(Saved data entries)
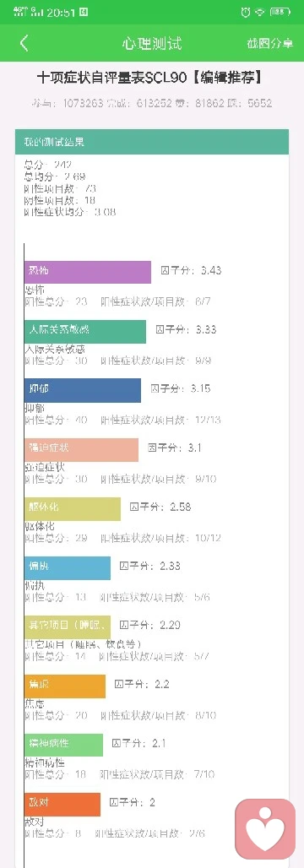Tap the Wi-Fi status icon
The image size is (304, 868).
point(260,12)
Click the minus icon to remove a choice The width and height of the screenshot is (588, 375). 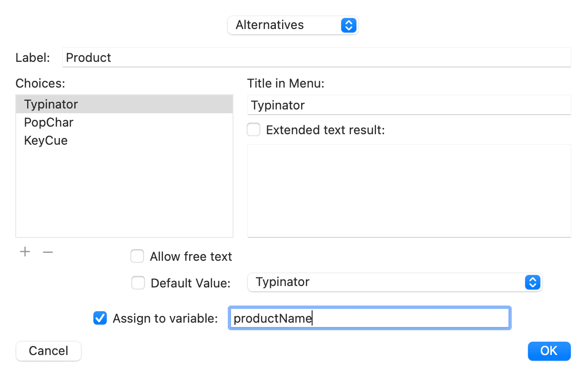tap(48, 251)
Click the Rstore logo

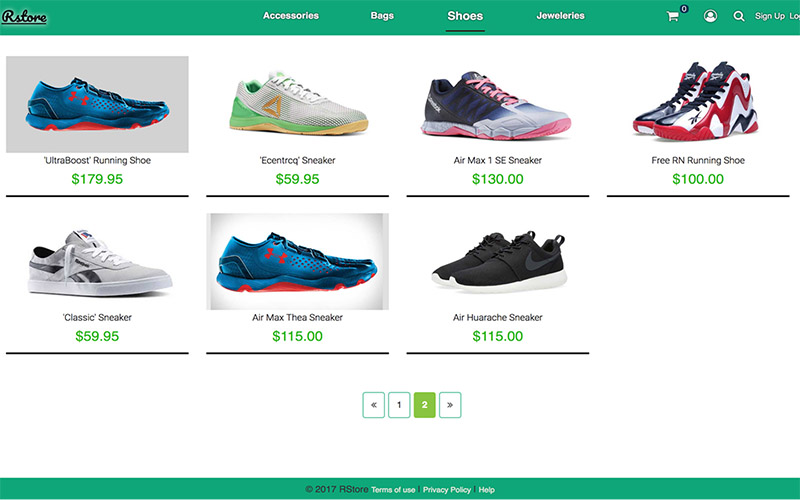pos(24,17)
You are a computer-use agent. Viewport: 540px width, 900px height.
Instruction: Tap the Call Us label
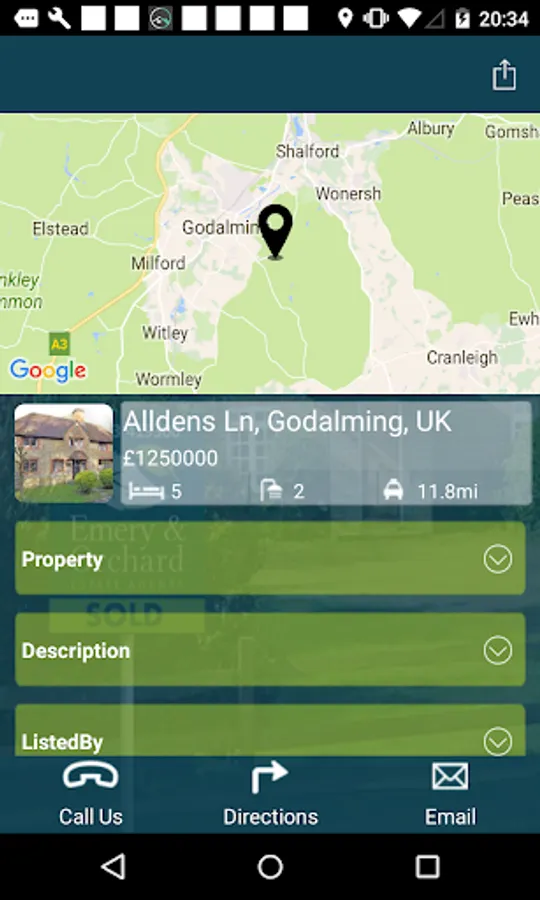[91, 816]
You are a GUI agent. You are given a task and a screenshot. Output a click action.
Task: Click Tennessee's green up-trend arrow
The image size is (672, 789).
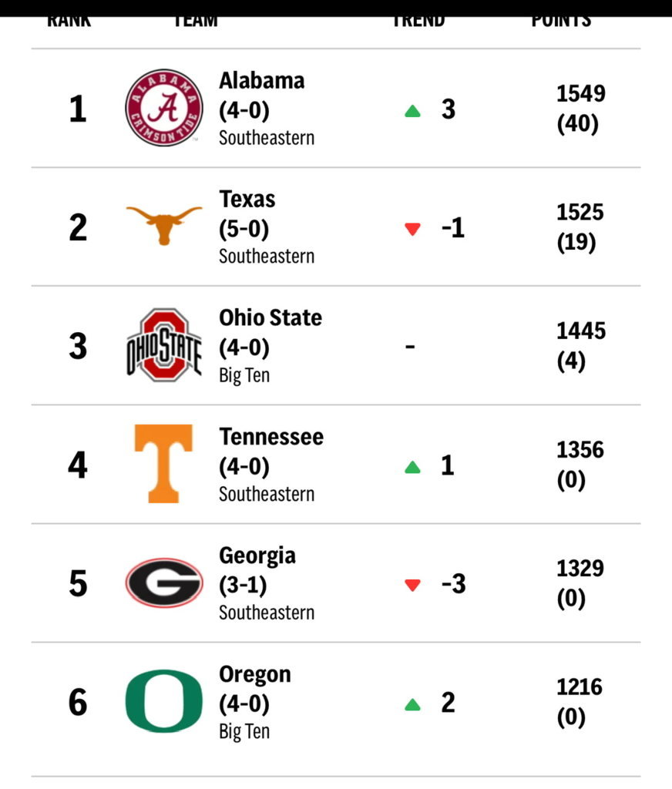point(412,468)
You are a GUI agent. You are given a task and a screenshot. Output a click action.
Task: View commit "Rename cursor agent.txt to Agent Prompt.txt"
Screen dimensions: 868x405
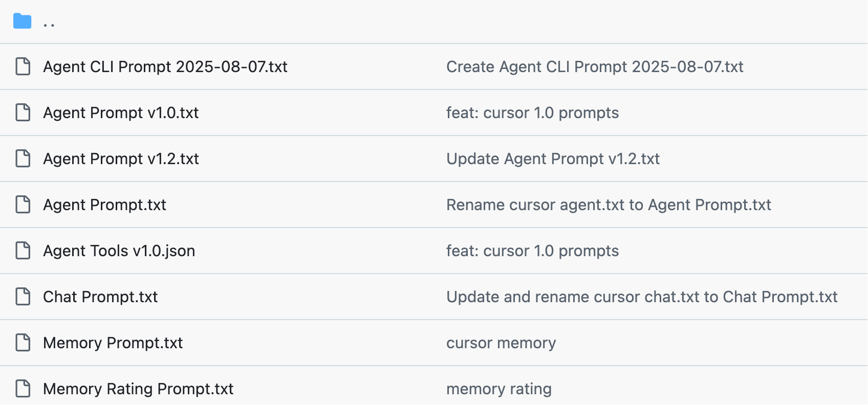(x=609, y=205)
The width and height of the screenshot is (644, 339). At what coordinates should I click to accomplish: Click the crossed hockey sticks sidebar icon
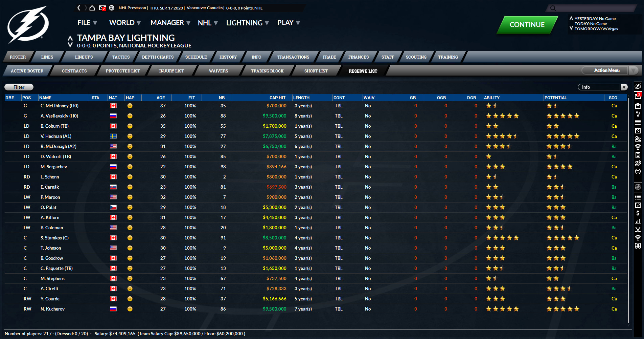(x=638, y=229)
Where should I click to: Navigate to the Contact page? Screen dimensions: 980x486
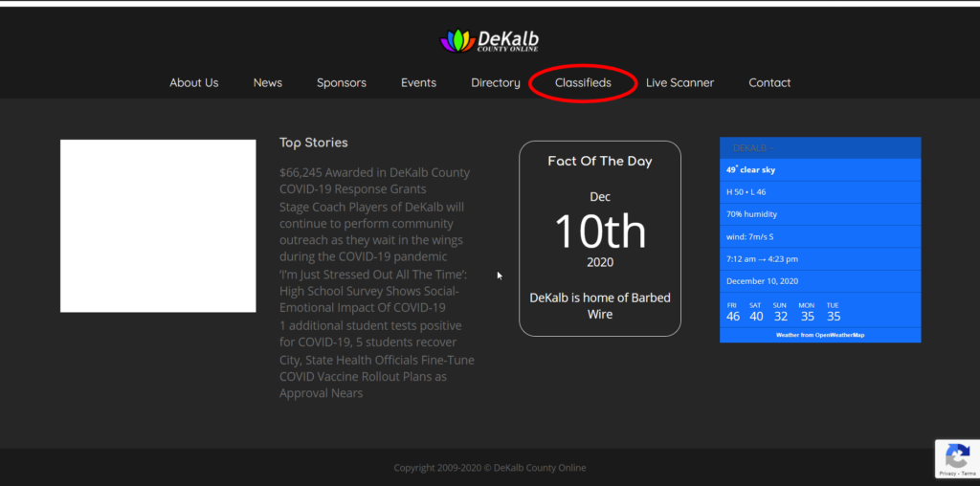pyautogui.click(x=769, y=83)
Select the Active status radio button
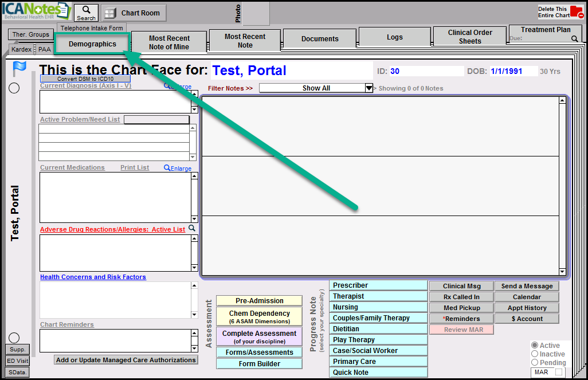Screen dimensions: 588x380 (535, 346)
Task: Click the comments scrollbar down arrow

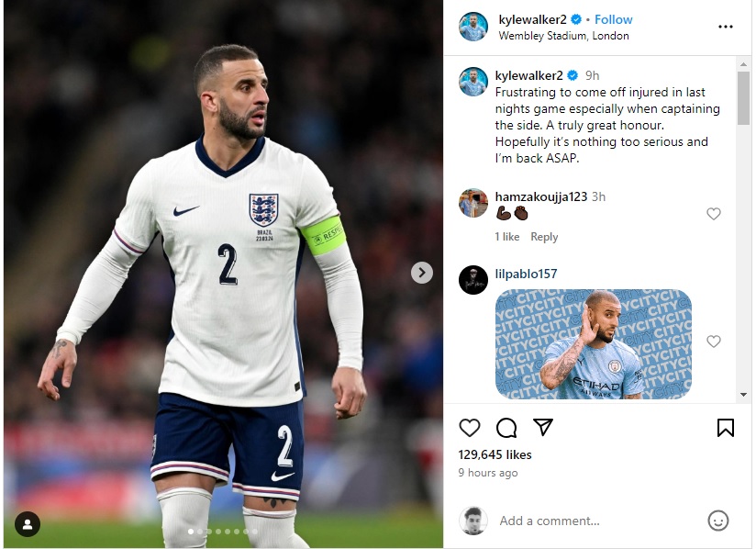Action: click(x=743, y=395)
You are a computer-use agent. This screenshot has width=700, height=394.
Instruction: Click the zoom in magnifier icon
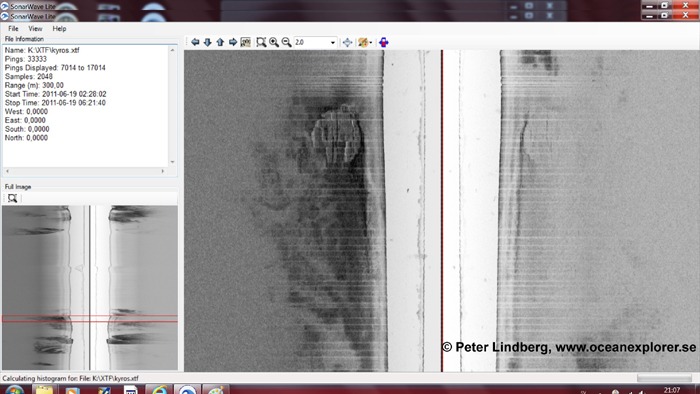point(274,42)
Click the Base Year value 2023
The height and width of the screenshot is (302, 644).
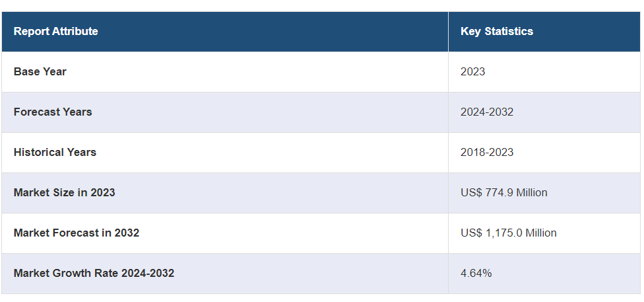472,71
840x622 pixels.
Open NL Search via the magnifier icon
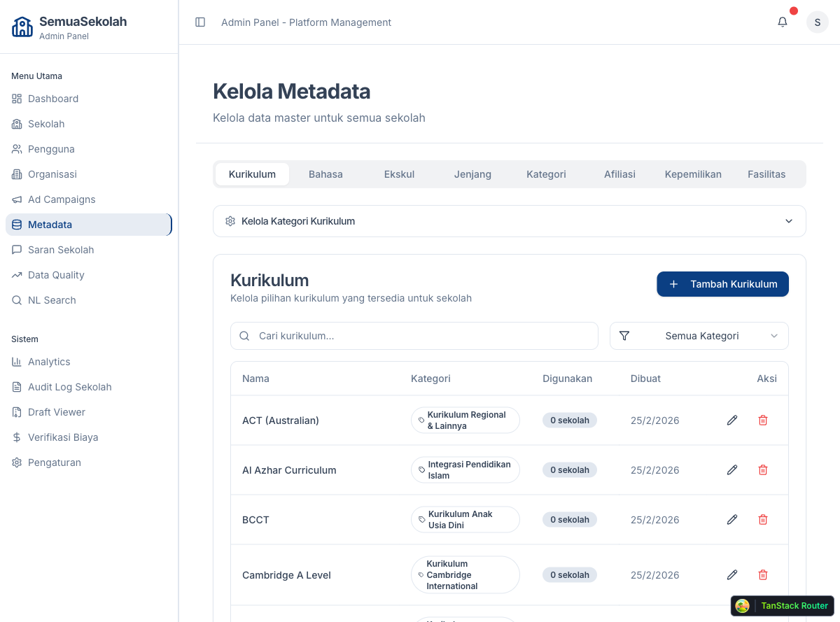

THE TASK
Transcription of the lines from the one with "The height and" through the end of the entries is required, exact and with no pictures.

WORKED SOLUTION
The height and width of the screenshot is (302, 644).
472,71
840x622 pixels.
Open NL Search via the magnifier icon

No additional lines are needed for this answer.